Revoga a Resolução CFM n.
1363/1993.
O
Conselho Federal de Medicina, no uso das atribuições conferidas pela
Lei nº 3.268, de 30 de setembro de 1957, regulamentada pelo Decreto
nº 44.045, de 19 de julho de 1958, e pela Lei nº 11.000, de 15 de
dezembro de 2004, e
CONSIDERANDO que é dever do médico guardar
absoluto respeito pela vida humana, não podendo, em nenhuma
circunstância, praticar atos que a afetem ou concorram para
prejudicá-la;
CONSIDERANDO que o alvo de toda a atenção do
médico é a saúde do ser humano, em benefício da qual deverá agir com
o máximo de zelo e o melhor de sua capacidade
profissional;
CONSIDERANDO que o médico deve aprimorar e
atualizar continuamente seus conhecimentos e usar o melhor do
progresso científico em benefício do paciente;
CONSIDERANDO que não é permitido ao médico
deixar de ministrar tratamento ou assistência ao paciente, salvo nas
condições previstas pelo Código de Ética Médica;
CONSIDERANDO que a Portaria nº 400, de 6 de
dezembro de 1977, do Ministério da Saúde, prevê sala de recuperação
pós-anestésica para a unidade do centro cirúrgico;
CONSIDERANDO o proposto pela Câmara Técnica
Conjunta do Conselho Federal de Medicina, Associação Médica
Brasileira e Sociedade Brasileira de Anestesiologia, nomeada pela
Portaria CFM nº 62/05;
CONSIDERANDO a necessidade de atualização e
modernização da prática do ato anestésico;
CONSIDERANDO, finalmente, o decidido em
sessão plenária de 04 de outubro de 2006;
RESOLVE:
Art. 1º Determinar aos médicos
anestesiologistas que:
I – Antes da realização de qualquer
anestesia, exceto nas situações de urgência, é indispensável
conhecer, com a devida antecedência, as condições clínicas do
paciente, cabendo ao médico anestesiologista decidir da conveniência
ou não da prática do ato anestésico, de modo soberano e
intransferível.
a)
Para os procedimentos eletivos, recomenda-se que a avaliação
pré-anestésica seja realizada em consulta médica antes da admissão
na unidade hospitalar;
b) na avaliação pré-anestésica,
baseado na condição clínica do paciente e procedimento proposto, o
médico anestesiologista solicitará ou não exames complementares e/ou
avaliação por outros especialistas;
c) o médico anestesiologista
que realizar a avaliação pré-anestésica poderá não ser o mesmo que
administrará a anestesia.
II – Para conduzir as anestesias gerais ou
regionais com segurança, deve o médico anestesiologista manter
vigilância permanente a seu paciente.
III – A documentação mínima dos procedimentos
anestésicos deverá incluir obrigatoriamente informações relativas à
avaliação e prescrição pré-anestésicas, evolução clínica e
tratamento intra e pós-anestésico (ANEXO I).

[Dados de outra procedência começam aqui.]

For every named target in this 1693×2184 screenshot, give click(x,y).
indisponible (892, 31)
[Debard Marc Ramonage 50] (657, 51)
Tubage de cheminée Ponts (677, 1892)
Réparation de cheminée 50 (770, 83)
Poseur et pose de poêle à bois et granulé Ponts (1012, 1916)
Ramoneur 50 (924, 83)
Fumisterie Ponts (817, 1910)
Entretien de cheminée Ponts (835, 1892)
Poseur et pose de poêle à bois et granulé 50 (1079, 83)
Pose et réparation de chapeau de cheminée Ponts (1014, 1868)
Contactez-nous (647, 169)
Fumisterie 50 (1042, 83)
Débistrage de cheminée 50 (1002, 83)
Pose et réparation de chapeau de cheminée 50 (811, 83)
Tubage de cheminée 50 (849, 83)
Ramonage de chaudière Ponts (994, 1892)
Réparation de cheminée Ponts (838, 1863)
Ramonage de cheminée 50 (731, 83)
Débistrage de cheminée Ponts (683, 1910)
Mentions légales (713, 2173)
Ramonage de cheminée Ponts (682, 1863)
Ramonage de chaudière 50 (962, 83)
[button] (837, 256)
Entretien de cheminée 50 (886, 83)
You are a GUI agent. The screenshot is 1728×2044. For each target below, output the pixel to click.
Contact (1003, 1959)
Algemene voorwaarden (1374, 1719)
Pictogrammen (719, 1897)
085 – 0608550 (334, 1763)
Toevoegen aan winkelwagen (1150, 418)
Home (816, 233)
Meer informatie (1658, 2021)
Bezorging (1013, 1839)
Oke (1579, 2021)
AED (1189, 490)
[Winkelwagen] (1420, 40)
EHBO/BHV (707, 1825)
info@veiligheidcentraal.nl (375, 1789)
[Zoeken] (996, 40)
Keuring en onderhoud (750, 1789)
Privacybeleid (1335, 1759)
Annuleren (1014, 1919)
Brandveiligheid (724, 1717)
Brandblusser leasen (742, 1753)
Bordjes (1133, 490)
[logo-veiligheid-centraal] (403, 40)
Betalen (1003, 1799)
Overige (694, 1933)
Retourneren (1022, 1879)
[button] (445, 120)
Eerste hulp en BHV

IV – É ato atentatório à ética médica a
realização simultânea de anestesias em pacientes distintos, pelo
mesmo profissional.
V - Para a prática da anestesia, deve o médico
anestesiologista avaliar previamente as condições de segurança do
ambiente, somente praticando o ato anestésico quando asseguradas as
condições mínimas para a sua realização.
Art. 2º
É responsabilidade do diretor técnico da instituição assegurar
as condições mínimas para a realização da anestesia com
segurança.
Art. 3º
Entende-se por condições mínimas de segurança para a prática da
anestesia a disponibilidade de:
I – Monitoração da circulação, incluindo a
determinação da pressão arterial e dos batimentos cardíacos, e
determinação contínua do ritmo cardíaco, incluindo
cardioscopia;
II - Monitoração contínua da oxigenação do
sangue arterial, incluindo a oximetria de pulso;
III - Monitoração contínua da ventilação,
incluindo os teores de gás carbônico exalados nas seguintes
situações: anestesia sob via aérea artificial (como intubação
traqueal, brônquica ou máscara laríngea) e/ou ventilação artificial
e/ou exposição a agentes capazes de desencadear hipertermia
maligna.
IV – Equipamentos (ANEXO II), instrumental e
materiais (ANEXO III) e fármacos (ANEXO IV) que permitam a
realização de qualquer ato anestésico com segurança, bem como a
realização de procedimentos de recuperação
cardiorrespiratória.
Art. 4º
Após a anestesia, o paciente deve ser removido para a sala de
recuperação pós-anestésica (SRPA) ou para o/a centro (unidade) de
terapia intensiva (CTI), conforme o caso.
§ 1º Enquanto aguarda a
remoção, o paciente deverá permanecer no local onde foi realizado o
procedimento anestésico, sob a atenção do médico
anestesiologista;
§ 2º O médico anestesiologista que realizou o
procedimento anestésico deverá acompanhar o transporte do paciente
para a SRPA e/ou CTI;
§ 3º A alta da SRPA é de responsabilidade
exclusiva do médico anestesiologista;
§ 4º Na SRPA, desde a
admissão até o momento da alta, os pacientes permanecerão
monitorados quanto:
a) à circulação, incluindo aferição da
pressão arterial e dos batimentos cardíacos e determinação contínua
do ritmo cardíaco, por meio da cardioscopia;
b) à resp7iração,
incluindo determinação contínua da oxigenação do sangue arterial e
oximetria de pulso;
c) ao estado de consciência;
d) à
intensidade da dor.
Art. 5º
Os anexos e as listas de equipamentos, instrumental, materiais e
fármacos que obrigatoriamente devem estar disponíveis no ambiente
onde se realiza qualquer anestesia, e que integram esta resolução,
serão periodicamente revisados.
Parágrafo único - Itens
adicionais estão indicados em situações específicas.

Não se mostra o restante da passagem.